> **WORK TO COMPLETE**
(a) In the seminar announcement, list the kinds of issues named in the sentence beginning "With expert speakers."
(b) Reproduce the seminar announcement verbatim, starting at "By enriching our" and ending at "end of life.".
(c) Resume the seminar announcement after its last sentence.

> **EXTRACT**
*** Begin section ***
Monday, August 25, 2008

A Jewish Approach to End-of-Life

On Sunday, September 14, 2008, from 9 a.m. to 3 p.m., Yeshiva University, in New York City, will conduct a seminar entitled "The Sanctity of Life: A Jewish Approach to End of Life Challenges Adult and Pediatric End of Life Challenges."

This is the purpose of the conference:

The conference will provide a unique opportunity to interact with rabbis and physicians who are leaders in this area of medical ethics.

By enriching our education, raising our awareness, and deepening our sensitivities, the YU Student Medical Ethics Society hopes to promote continued discussion, thus enhancing the community’s ability to deal with these issues in an effective manner that holds true to the highest moral standard. * * *
The conference speakers will address the medical, psychological, social, & religious (under Jewish law) issues arising in end-of-life situations:
With expert speakers representing the medical and rabbinical professions, the conference will address the wide range of medical, ethical, psychosocial and halachic (Jewish legal) issues that arise at the end of life.
*** End section ***
> **INFORMATION SUPPLIED**
*** Begin section ***
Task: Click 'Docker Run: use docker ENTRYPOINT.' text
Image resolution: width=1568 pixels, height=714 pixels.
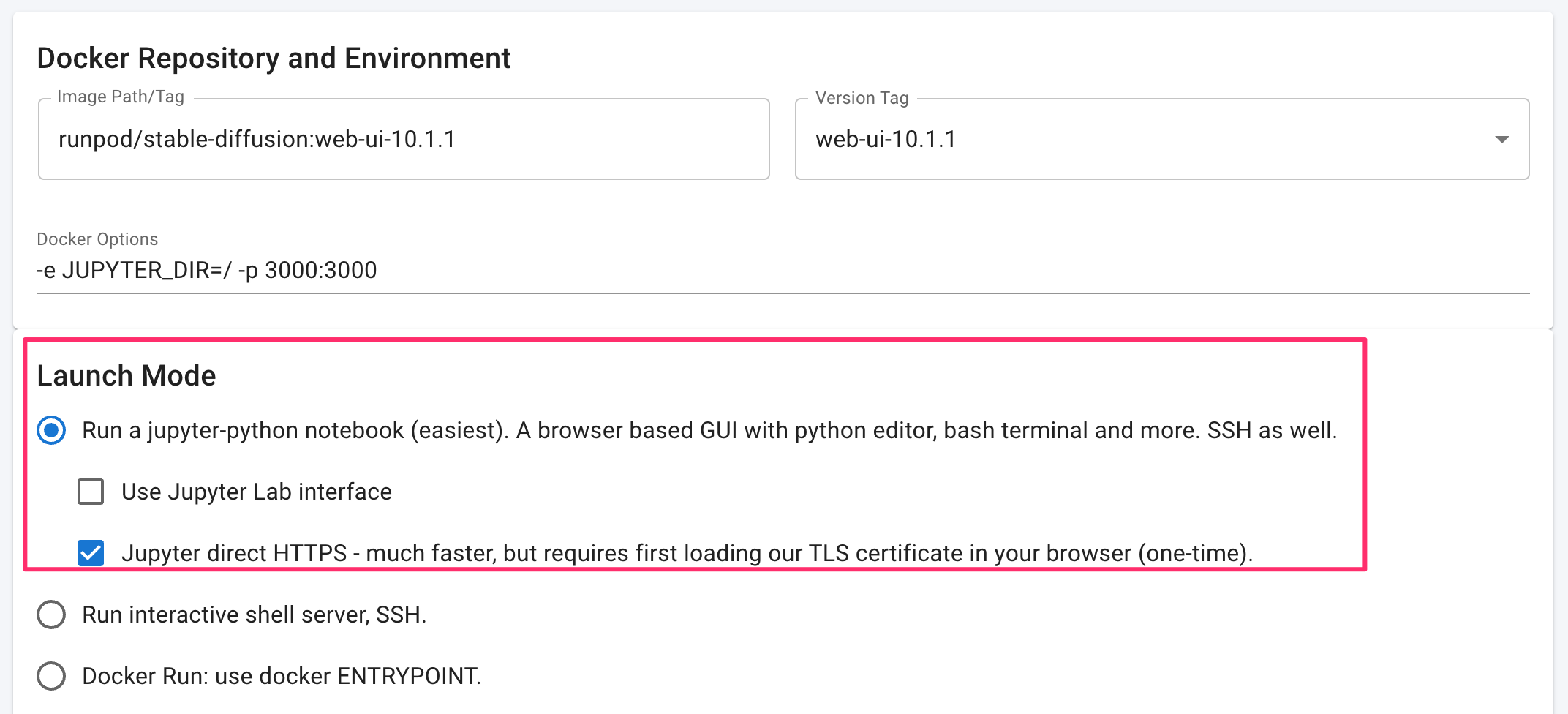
*** End section ***
> **SET OF ANSWERS**
(a) medical, ethical, psychosocial, halachic (Jewish legal)

(b)
By enriching our education, raising our awareness, and deepening our sensitivities, the YU Student Medical Ethics Society hopes to promote continued discussion, thus enhancing the community’s ability to deal with these issues in an effective manner that holds true to the highest moral standard. * * *
The conference speakers will address the medical, psychological, social, & religious (under Jewish law) issues arising in end-of-life situations:
With expert speakers representing the medical and rabbinical professions, the conference will address the wide range of medical, ethical, psychosocial and halachic (Jewish legal) issues that arise at the end of life.

(c)
The opening plenary session of the day will begin with a general introduction to the medical background and ethical issues that are pertinent to adult terminal illness.

Presented by leading physicians, ethicists, and rabbinic authorities with extensive experience, this session will explore how medicine and halacha interact in the modern hospital setting, and will highlight some of the most pressing issues that have come up in recent cases. * * *
I highlight this conference, since it studies end-of-life issues from this religion's viewpoint:
  • Pediatric end-of-life challenges
  • Adult end-of-life challenges
  • Health care proxy
  • Assisted suicide and the value of life
  • Hospice care
  • Pain management
Further event information and registration arrangements are available online here.

The need for decisions at the end-of-life, is real; and such decisions should be made with reference to the patient's beliefs. Otherwise, the decisions rely more on medical possibilities, however fruitless, and familial expectations, however hopeless.


For one physician's perspective on the need for reference to concerns other than medical diagnoses & prognoses, read "
As death draws near, patients and families face agonizing decisions [in] End-of-life care", by Dr. Patrick Neustatter, a family practitioner in North Stafford, Virginia, posted by The Free Lance-Star (Fredricksburg, VA) on August 24, 2008.

He related that "deciding whether to fight for life at all costs, or prepare for death, is a heart-wrenching decision some patients face."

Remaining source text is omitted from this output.